Le felicità dell’infelice. Le ultime "Schegge", Vallecchi, Firenze 1956

Opera postuma, anche se ordinata in gran parte da Papini stesso poco prima della morte; raccoglie le schegge pubblicate sul Corriere della Sera nel biennio 1955-56 e termina con l’ultima, Fuoco e neve, rimasta incompiuta.

 

Perchè schegge

Qualche amico mi ha chiesto ultimamente perchè ho dato il nome di schegge a questi frammenti di pensieri, a questi spunti di poesia, a queste tessere di capricci.

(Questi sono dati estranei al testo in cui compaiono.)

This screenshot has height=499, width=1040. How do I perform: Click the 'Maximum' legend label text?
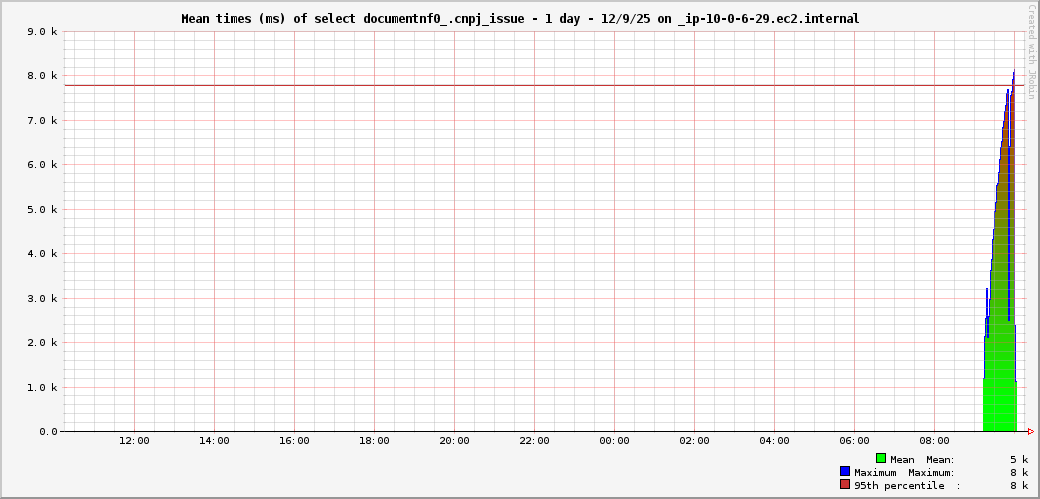[x=877, y=472]
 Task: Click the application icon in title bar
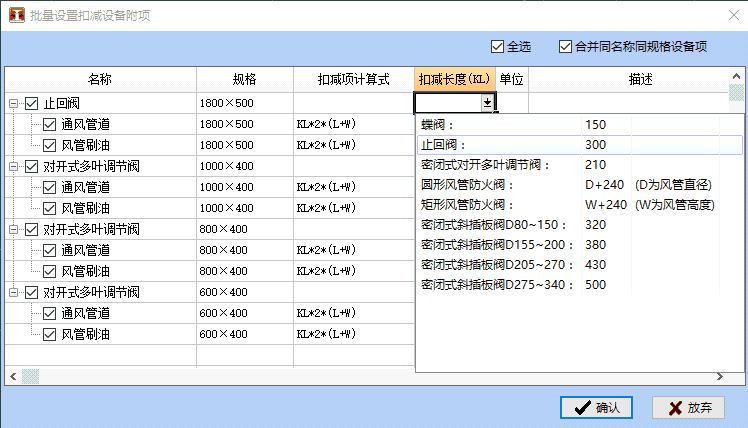pos(16,14)
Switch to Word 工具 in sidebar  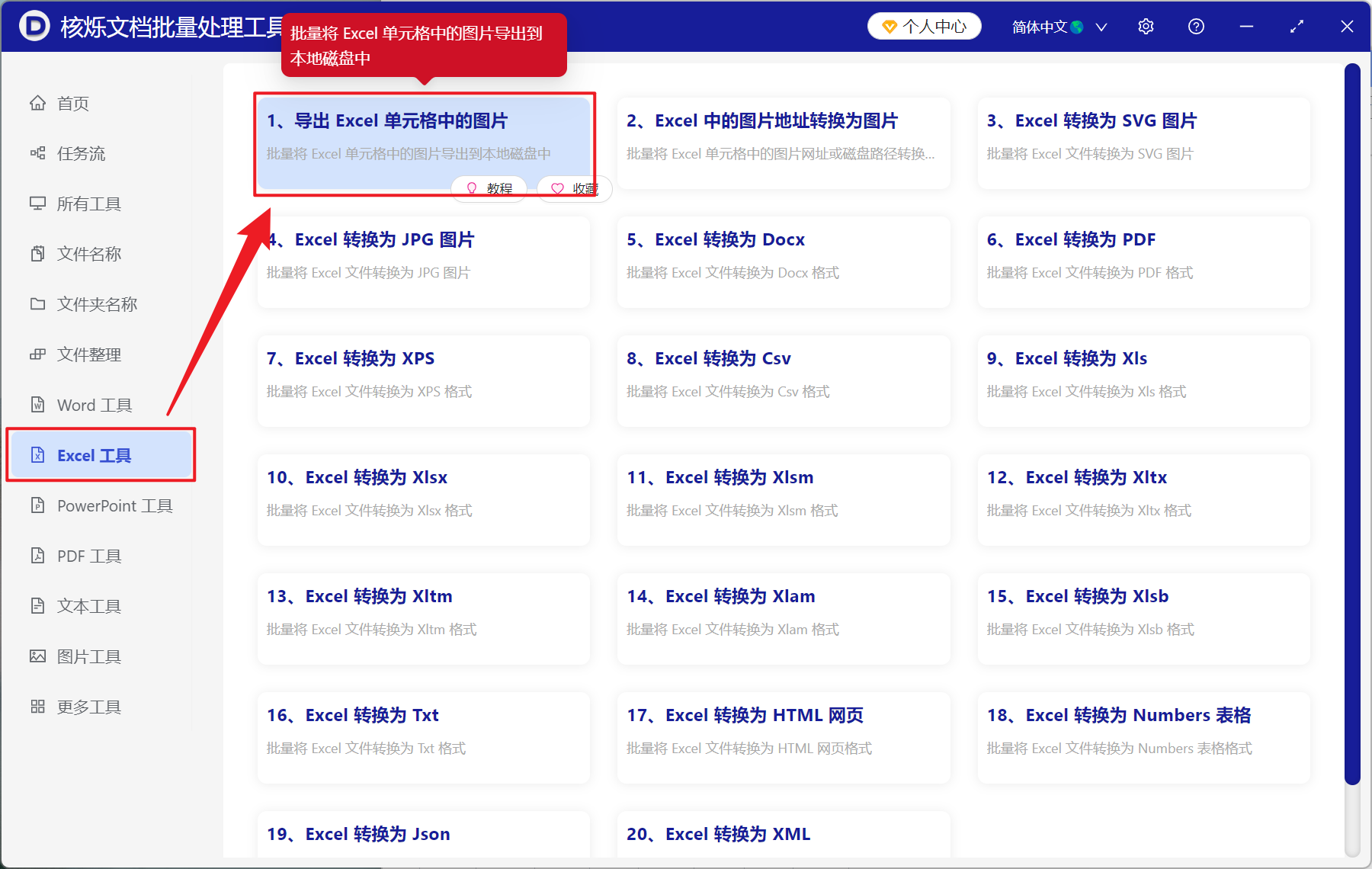click(95, 405)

Potrei rispondere che l’ho chiamate così perchè altre denominazioni erano già in uso, come per esempio la parola trucioli adoprata da Sbarbaro e molto prima che da lui dall’anglo-tedesco Max Müller, ma forse la vera ragione è questa: ho tentato di sbozzare nella mia vita di scrittore qualche grande statua, quella di Cristo, di Sant’Agostino, di Dante e di Michelangelo e lavorando intorno a queste gigantesche figure ho dovuto, come ogni buon artefice, levare il soverchio, cioè scartare e omettere certe rifelessioni, osservazioni e digressioni che mi venivano via via suggerite dall’argomento.

Paragonando l’arte mia a quella dello statuario mi è venuto fatto di vedermi dinanzi ai piedi quelle schegge o scaglie di marmo tolte via via dal blocco per trarne fuori una libera, vera immagine.

Debbo però confessare che non tutti questi lacerti di prosa hanno la stessa origini e provenienza. Molti nascono spesso in me da qualche visione, da qualche sogno o da qualche lettura ma siccome son brevi notazioni di cose filosofiche o naturali vanno a finire insieme alle altre nel canestro delle schegge. La qual parola è conosciuta dai più purtroppo sotto altro e più pauroso significato, durante le guerre: schegge di bomba o di proiettile. Ma vi assicuro che a questo senso omicida non ho mai pensato, nonostante che io apparisca a molti, ma non sempre a ragione, una specie di guerrigliero battagliero o peggio.